El hielo por sí solo no causa grandes daños en situaciones normales, el daño mayor ocurre cuando se produce tráfico en zonas que se encuentran heladas. Cuando las temperaturas bajan de los 0ºC, los fenómenos de congelación no ocurren sólo en el exterior de la hoja como vimos anteriormente sino también a nivel intercelular e intracelular. Recordemos, que la hoja de una planta tiene un contenido en agua de más del 90%, por tanto, la hoja en sí también se congela. Inicialmente se produce la formación de hielo extracelular. Cuando la congelación es intracelular los daños en los tejidos se producen por la ruptura mecánica de la estructura de las células, debido a la creación de cristales de hielo dentro de las mismas, sobre todo de las de mayor nivel de hidratación. Cuando caminamos sobre un césped en este estado, cada pisada rompe literalmente las células de la planta, causando la muerte de dichos tejidos.

Es difícil de creer que simplemente caminar en un green helado pueda causar tanto daño, pero ese daño se hará visible de 48 a 72 horas después en forma de pisadas de color marrón-púrpura, que reflejan la muerte de los tejidos. Puede parecer que una simple partida de 4 jugadores no implica un gran impacto sobre un campo helado, pero considerando que el número medio de pisadas por jugador en un green es de 60, cada partida de 4 jugadores dejará en los 18 greens 4.320 pisadas al día, lo que supone un daño intenso al campo que ha de prevenirse y entenderse.

Este daño causado a la planta, es inmensamente mayor cuando es ejercido por buggies o maquinaria del campo. Por ello, es aconsejable que cuando el campo se encuentra helado no exista actividad alguna sobre el mismo hasta que el hielo se haya derretido.

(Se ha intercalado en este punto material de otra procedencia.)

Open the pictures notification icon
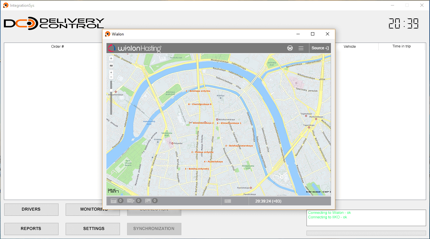430x239 pixels. [x=148, y=201]
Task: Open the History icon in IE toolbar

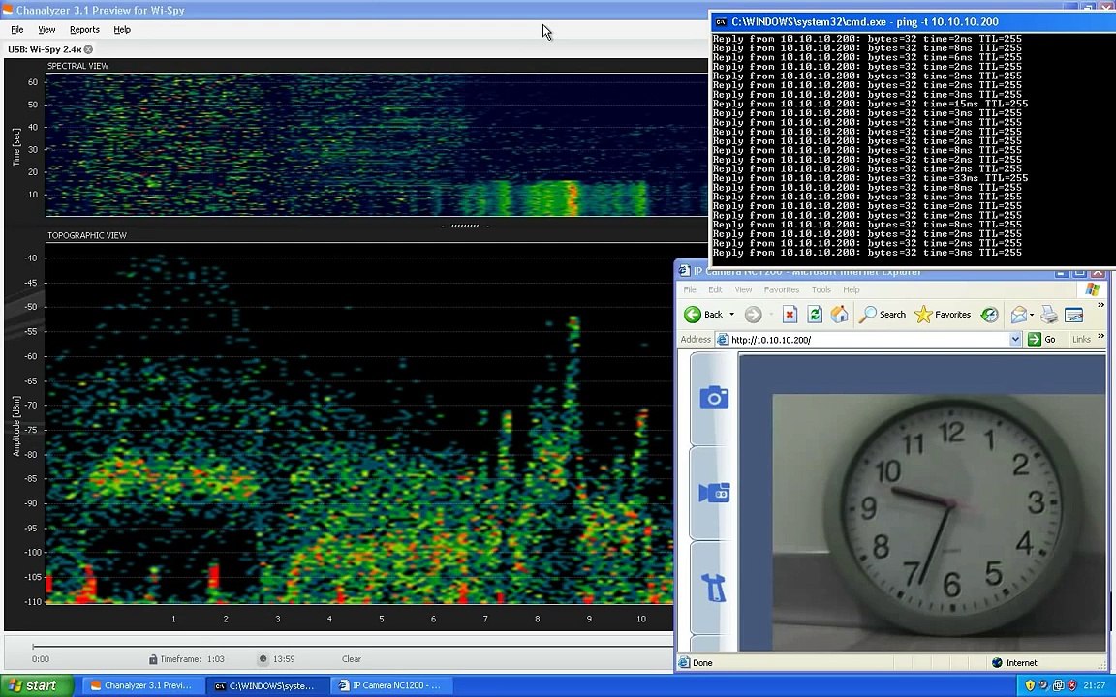Action: [x=989, y=315]
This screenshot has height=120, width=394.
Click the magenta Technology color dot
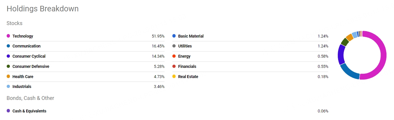(x=8, y=36)
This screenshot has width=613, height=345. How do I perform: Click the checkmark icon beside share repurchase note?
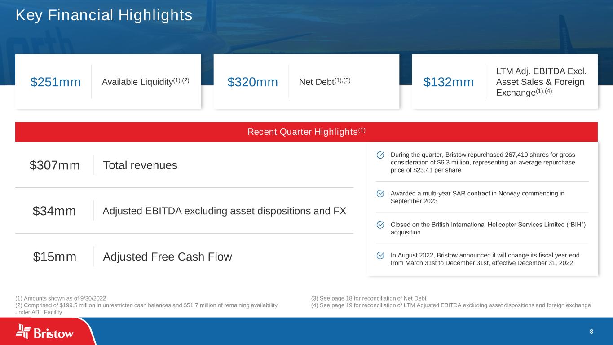click(380, 155)
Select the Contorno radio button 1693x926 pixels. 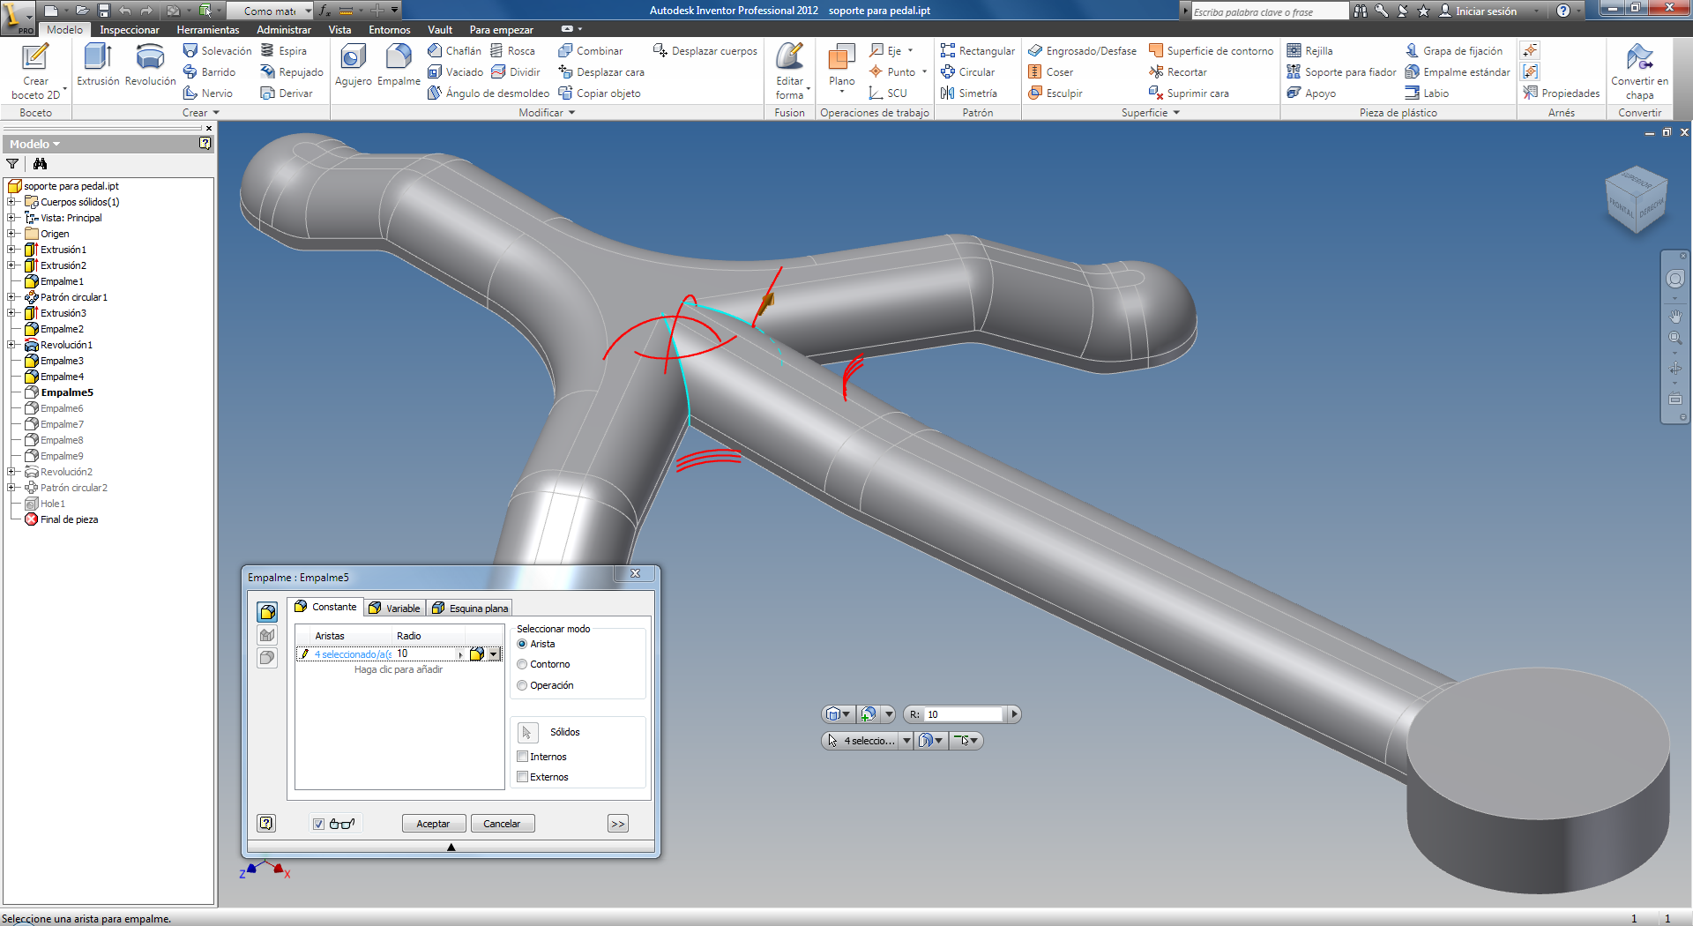[522, 665]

¿Cómo podemos reducir el impacto de la helada?

No es fácil evitar las consecuencias de situaciones climáticas adversas como una helada en un campo de golf, pero sí es posible tomar algunas medidas para reducir su duración en la mañana.

Una medida fundamental es generar un entorno en el que exista circulación de aire y entrada de luz solar, para que la temperatura comience a subir en cuanto salga el sol. Realizar podas y aclareos de árboles en zonas críticas con sombra de mañana es fundamental.

Las mantas térmicas son una medida posible para evitar una helada, pero obviamente limitadas a zonas especialmente conflictivas por los recursos que requieren para su instalación y retirada.

La aplicación de un riego ligero en la mañana puede atenuar la duración de la helada. No obstante, es necesario tener presente que esto debe hacerse una vez la temperatura del aire sube de los 2-3ºC y que esta medida tiene sus limitaciones ya que no debemos regar en exceso y generar superficies blandas.


Gracias por entenderlo

El daño realizado a un green no es simplemente una cuestión estética, la calidad del green se verá afectada respecto al juego hasta que se realicen las reparaciones oportunas o transcurra el tiempo necesario para su recuperación. Existen multitud de acciones durante nuestra partida de golf, de las que somos conscientes que ayudan a preservar la calidad de nuestro campo como reparar los piques, rastrillar los bunkers, reponer chuletas, etc. Ser pacientes y comprensivos cuando existe un retraso en la hora de apertura debido al hielo es otra acción que nos hace mejores golfistas, ya que con esta actitud contribuimos a salvaguardar la calidad del campo que como jugadores esperamos encontrar, y que contribuye al objetivo primordial de un Greenkeeper: ofrecer a los jugadores la mejor calidad de campo posible.


Luis Cornejo Hermosín, socio director de Surtec Golf Agronomy e ingeniero agrónomo colegiado COIAA nº 2857.